Nicknamed the “Pearl of the Adriatic,” the old city of Dubrovnik is one of the prominent tourist destinations of the Mediterranean. Located at the southern tip of Croatia off the Adriatic Sea, Dubrovnik was established in the 7th century on maritime trade. In spite of constant territorial threats from Venice and the Ottoman Empire, Dubrovnik flourished in the Middle Ages as a center of literature, art, science and education.
Today, Dubrovnik is one of the most beautiful cities of Europe, offering fabulous beaches, historic sites and alluring architecture and art works. With orange rooftop houses sitting in contrast to the blue sky, Dubrovnik presents many sightseeing treasures. The historic district, the Old Town, is stuffed with many historic features such as the old, defensive walls, cobblestone streets, magnificent palaces and stunning churches.You must see the 15th century engineering marvel, Onofrio’s Fountain. At night, the Old Town is illuminated, giving it a romantic ambiance.

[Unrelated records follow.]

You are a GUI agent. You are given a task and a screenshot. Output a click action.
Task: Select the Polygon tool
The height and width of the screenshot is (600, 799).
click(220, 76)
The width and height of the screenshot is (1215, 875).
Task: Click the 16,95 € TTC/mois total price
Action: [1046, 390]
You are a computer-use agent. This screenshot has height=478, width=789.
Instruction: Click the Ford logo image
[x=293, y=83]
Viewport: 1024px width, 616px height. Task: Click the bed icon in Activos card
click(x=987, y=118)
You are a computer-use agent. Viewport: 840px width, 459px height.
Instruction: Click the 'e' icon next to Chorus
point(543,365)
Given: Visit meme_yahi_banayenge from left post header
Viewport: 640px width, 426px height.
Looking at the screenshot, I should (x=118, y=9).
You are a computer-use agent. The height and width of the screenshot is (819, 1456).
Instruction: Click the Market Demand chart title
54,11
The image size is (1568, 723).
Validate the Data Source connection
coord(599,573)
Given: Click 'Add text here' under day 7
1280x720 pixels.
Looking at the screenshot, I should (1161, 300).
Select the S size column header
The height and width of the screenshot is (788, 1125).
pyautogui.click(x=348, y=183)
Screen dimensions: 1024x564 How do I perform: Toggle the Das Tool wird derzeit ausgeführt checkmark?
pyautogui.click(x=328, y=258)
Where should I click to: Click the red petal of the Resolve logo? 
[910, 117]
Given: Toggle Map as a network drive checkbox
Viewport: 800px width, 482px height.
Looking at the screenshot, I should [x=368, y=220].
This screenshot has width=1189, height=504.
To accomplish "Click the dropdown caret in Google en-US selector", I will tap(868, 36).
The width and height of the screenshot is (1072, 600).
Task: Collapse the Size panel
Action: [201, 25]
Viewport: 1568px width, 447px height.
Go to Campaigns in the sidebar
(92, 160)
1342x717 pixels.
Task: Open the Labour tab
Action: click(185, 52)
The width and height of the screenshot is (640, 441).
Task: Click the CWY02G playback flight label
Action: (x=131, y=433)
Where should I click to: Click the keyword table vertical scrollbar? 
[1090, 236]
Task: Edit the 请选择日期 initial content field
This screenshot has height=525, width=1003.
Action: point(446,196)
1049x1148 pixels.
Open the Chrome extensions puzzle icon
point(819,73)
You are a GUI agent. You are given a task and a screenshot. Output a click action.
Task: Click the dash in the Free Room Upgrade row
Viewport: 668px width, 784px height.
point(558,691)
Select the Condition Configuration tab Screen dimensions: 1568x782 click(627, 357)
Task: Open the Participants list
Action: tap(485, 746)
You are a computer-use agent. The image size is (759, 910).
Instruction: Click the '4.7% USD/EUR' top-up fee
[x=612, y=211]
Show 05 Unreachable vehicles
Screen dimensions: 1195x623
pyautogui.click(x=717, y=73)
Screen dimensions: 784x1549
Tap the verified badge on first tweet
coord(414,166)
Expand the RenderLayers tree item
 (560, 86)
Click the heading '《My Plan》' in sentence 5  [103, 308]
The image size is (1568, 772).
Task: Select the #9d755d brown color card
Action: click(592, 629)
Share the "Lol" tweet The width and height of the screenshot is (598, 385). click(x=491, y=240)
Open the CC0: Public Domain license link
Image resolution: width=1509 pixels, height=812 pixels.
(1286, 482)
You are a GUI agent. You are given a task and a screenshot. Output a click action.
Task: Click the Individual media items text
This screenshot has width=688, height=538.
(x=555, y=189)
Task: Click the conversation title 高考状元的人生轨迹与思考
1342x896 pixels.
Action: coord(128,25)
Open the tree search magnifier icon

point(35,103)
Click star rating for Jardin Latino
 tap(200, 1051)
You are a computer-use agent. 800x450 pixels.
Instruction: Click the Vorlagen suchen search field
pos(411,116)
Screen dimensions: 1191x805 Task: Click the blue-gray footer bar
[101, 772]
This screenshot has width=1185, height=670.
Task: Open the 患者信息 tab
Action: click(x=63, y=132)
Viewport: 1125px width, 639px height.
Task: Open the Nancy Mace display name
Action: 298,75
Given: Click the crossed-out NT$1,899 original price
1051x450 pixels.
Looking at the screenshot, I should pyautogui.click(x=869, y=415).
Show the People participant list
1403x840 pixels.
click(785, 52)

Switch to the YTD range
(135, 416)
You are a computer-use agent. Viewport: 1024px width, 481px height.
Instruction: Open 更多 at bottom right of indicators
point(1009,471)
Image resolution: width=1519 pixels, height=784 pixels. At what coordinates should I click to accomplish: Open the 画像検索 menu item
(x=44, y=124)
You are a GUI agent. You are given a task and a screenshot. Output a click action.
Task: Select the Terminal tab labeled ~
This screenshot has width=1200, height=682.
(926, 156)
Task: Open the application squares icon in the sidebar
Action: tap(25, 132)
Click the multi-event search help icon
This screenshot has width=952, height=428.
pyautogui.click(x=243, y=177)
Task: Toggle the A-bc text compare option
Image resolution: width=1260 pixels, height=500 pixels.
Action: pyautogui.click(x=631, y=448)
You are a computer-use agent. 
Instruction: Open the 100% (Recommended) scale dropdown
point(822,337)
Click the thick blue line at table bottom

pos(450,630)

Just outside the Old Town are popular beaches like Banje and Lapad, which offers sunbathing, swimming and water sports. A ferry ride away is the island, Lokrum, with beaches, a monastery and botanic gardens.
Nightlife offers plenty of bars, clubs and restaurants. Dubrovnik’s cuisine features fresh seafood and traditional dishes of cabbage and meat.
While the Old Town is pedestrian-only, buses provide transportation around other parts of Dubrovnik.